Gated Recurrent Unit (GRU)
Overview
A Gated Recurrent Unit (GRU) is a Recurrent Neural Network (RNN) architecture type. Like other RNNs, a GRU can process sequential data such as time series, natural language, and speech. The main difference between a GRU and other RNN architectures, such as the Long Short-Term Memory (LSTM) network, is how the network handles information flow through time.
Pre-requisites
The prerequisites for studying Gated Recurrent Units are:
- Basic knowledge of neural networks and deep learning.
- Familiarity with concepts such as gradient descent and backpropagation.
- Understanding of recurrent neural networks (RNNs)(Link to Recurrent Neural Network blog and Neural Network blog) and the vanishing gradient problem they can suffer from.
- Basic linear algebra, mainly the Matrix operations and their properties.
- Familiarity with programming in python and libraries such as Tensorflow, Keras, Pytorch, etc.
Introduction
Take a look at the following sentence:
"My mom gave me a bicycle on my birthday because she knew that I wanted to go biking with my friends."
As we can see from the above sentence, words that affect each other can be further apart. For example, "bicycle" and "go biking" are closely related but are placed further apart in the sentence.
An RNN network finds tracking the state with such a long context difficult. It needs to find out what information is important. However, a GRU cell greatly alleviates this problem.
GRU network was invented in 2014. It solves problems involving long sequences with contexts placed further apart, like the above biking example. This is possible because of how the GRU cell in the GRU architecture is built. Let us now delve deeper into the understanding and working of the GRU network.

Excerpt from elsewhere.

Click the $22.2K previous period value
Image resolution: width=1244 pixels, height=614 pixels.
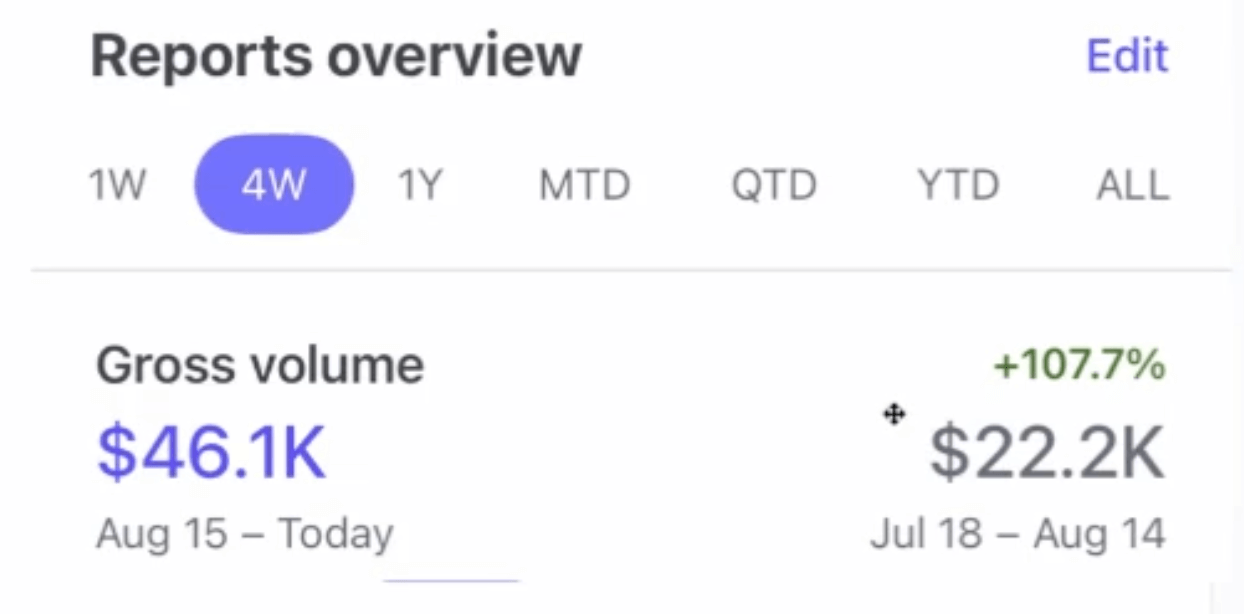1047,452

Understanding the GRU Cell
The Gated Recurrent Unit (GRU) cell is the basic building block of a GRU network. It comprises three main components: an update gate, a reset gate, and a candidate hidden state.
One of the key advantages of the GRU cell is its simplicity. Since it has fewer parameters than a long short-term memory (LSTM) cell, it is faster to train and run and less prone to overfitting.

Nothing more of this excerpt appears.